Did Big Oil really need relief from royalties?
|June 27, 2009||Posted by Staff under Progress Report, The Progress Report|
Did Big Oil really need relief from royalties?
Pay, Baby, Pay
Who should get the value of oil in the ground? Just a few whore more grasping or is industrys lifeblood the inheritance of all of us? This 2009 article was posted on Miller-McCune, Jun 17. One writer was on the Minerals Management Service’s Scientific Advisory Committee and the other was on the committee that the National Academy of Sciences established in response to a request from the first President Bush to examine offshore leasing issues in Florida and California.
by Bob Gramling & Bill Freudenburg
The US has always required a lower rate than most offshore producing countries. In Norway, the total federal take is 76%. The state of Alaska — where oil extraction is scarcely cheap or easy — receives 22.5% on state leases.
Before 1983, offshore leases specified that the federal government receive one-sixth of the value of offshore resources extracted (16.66%). When area-wide leasing started in 1983, a number of leases were sold with royalties on one-eighth of the resource value, or 12.5%. In 1995 Congress provided “relief” to the oil companies, passing the Outer Continental Shelf Deep Water Royalty Relief Act, which allowed the companies to produce millions of barrels of oil and billions of cubic feet of gas without paying a nickel’s worth of royalties.
The US federal government gets revenue from offshore lands primarily in two ways: competitive “bonus bids” from companies to lease the right to search for oil or gas; and royalties, a percentage of the value of oil or gas actually extracted.
Before area-wide leasing, the record number of acres offered (Gulf sale 37, February 1975) was 2,870,344. In 1983, the first area-wide sale offered up 37,867,762 acres, or more than 13 times as much ocean floor. The federal government does not conduct independent offshore surveys and does not know the potential value of a given tract.
With entire areas being put up for sale every year, smaller companies couldn’t keep up, only the multinational oil companies had the economic resources to contract seismic surveys on most of those areas. Area-wide leasing suppressed competition, allowing those in the know to offer minimal bids on promising blocks.

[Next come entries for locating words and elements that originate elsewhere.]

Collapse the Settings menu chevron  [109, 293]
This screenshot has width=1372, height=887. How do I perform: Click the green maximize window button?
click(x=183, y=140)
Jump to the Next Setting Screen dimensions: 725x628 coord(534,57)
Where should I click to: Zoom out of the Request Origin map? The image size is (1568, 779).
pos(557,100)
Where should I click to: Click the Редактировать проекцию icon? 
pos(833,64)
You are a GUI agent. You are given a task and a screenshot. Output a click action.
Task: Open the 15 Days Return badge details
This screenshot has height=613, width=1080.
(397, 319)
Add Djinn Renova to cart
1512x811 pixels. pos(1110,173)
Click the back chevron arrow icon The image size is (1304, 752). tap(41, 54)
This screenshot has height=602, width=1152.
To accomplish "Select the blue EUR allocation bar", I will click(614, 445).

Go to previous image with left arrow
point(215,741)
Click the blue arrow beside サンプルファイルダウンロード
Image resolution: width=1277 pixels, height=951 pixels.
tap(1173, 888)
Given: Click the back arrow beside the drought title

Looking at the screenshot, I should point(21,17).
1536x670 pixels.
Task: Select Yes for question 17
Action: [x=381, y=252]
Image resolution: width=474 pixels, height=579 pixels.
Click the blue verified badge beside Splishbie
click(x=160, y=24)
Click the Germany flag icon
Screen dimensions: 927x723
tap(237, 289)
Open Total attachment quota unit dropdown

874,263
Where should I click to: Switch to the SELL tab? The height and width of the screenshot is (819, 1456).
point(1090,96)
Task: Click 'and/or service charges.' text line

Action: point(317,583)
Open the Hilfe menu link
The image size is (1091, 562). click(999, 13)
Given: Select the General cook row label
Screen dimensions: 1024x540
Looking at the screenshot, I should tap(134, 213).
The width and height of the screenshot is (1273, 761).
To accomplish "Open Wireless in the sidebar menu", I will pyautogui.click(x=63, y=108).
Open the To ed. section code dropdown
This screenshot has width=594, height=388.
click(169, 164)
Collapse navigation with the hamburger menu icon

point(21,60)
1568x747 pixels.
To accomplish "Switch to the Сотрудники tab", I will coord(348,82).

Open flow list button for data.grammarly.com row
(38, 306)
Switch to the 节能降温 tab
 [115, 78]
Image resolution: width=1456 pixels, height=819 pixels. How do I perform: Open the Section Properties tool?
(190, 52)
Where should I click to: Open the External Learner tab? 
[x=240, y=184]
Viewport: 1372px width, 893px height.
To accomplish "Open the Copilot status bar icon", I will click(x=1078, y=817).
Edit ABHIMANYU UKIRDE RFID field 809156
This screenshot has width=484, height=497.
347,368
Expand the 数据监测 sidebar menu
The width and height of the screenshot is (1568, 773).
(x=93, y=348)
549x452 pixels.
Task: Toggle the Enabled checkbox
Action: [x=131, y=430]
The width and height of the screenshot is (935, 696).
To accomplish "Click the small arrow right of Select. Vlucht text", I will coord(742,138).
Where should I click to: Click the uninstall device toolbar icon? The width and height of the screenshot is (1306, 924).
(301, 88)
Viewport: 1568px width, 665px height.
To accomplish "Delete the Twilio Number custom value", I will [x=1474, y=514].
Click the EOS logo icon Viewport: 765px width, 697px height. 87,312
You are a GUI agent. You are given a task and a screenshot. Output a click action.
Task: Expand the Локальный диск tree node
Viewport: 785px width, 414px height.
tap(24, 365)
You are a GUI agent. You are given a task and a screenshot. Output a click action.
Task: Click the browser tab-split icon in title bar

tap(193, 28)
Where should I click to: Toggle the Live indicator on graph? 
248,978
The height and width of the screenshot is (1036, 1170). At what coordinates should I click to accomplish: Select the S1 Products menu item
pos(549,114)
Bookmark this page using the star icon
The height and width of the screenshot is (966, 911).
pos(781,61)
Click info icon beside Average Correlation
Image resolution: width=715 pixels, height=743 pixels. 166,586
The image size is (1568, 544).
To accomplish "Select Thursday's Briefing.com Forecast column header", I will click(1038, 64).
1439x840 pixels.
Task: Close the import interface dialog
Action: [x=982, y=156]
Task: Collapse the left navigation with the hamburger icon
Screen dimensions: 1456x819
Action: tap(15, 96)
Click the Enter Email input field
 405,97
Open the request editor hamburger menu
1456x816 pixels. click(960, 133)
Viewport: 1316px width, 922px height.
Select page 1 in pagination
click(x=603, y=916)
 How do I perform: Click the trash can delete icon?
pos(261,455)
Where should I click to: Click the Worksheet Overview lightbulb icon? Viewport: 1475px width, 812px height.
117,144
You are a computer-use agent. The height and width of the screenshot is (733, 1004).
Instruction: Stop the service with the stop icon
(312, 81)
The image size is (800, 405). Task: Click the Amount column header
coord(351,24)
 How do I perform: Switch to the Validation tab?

More tracts were sold, but they were sold with fewer bids per tract and at bargain-basement prices. Now, more than 400 companies own all or part of a federal offshore lease. But more than half of these holdings belong to just 20 companies.
In its 25 years, per-acre lease rates plunged from an average of $2,224.71 for all federal leases identified as being sold from 1954 through 1982 to an average of $263.33 since. Before area-wide leasing in 1983, 3,520 leases were sold at the $2,224 average rate, while 21,179 were sold from 1983 to 2008 at the $263 rate. Despite a roughly sixfold increase in the number of leases sold — to say nothing of the fact that the dollar since 1983 has lost lots of its value — the oil companies have actually paid the US Treasury less royalty since 1983.
Today, there are more than 4,000 offshore production facilities in the federal waters of the central and western Gulf of Mexico, about three-quarters of them off Louisiana. They are served by more than 25,000 miles of buried pipelines. There is no production in the eastern Gulf (off Florida). The evolution of this massive industrial process over the six decades since Kerr-McGee’s first successful well began production in 1947, on a lease from the state of Louisiana, has radically transformed coastal Louisiana and, to a lesser extent, Texas.
Whatever the additional resources discovered offshore from the United States, they are extremely unlikely to significantly change world supply and, hence, world oil prices. The US produces less than 7% of the world’s oil. Even if this could be raised to 10% — an almost impossibly optimistic hope, given that US production has been declining since 1970 — this additional supply would probably produce an imperceptible result on world market prices, the price Americans, too, pay.
And given the time period needed to bring undiscovered resources on line and the continued decline in US production, it is doubtful that the full exploitation of the Gulf, Alaska, the Atlantic, and the Pacific could even stop the continued decline in total US production, let alone turn it around.
As oil prices climbed in 2008 to $147 per barrel, conservatives chanted “drill, baby, drill (not to conserve anything). If the US does decide to exploit its remaining offshore reserves more quickly, its Interior Department should improve its management strategy three ways:
Become actively involved in the assessment of the potential for offshore areas, probably through the US Geological Survey. This will mean the government actually funds offshore seismic surveys, interprets their results and makes the analysis public. Without such surveys, Interior is “selling blind.”
Return to offering a much more limited selection of tracts for offshore sales. This reduction in the areas put out to bid will spark competitive bidding again.
Examine royalty rates for other global offshore areas and increase US rates to mirror those paid in the rest of the world.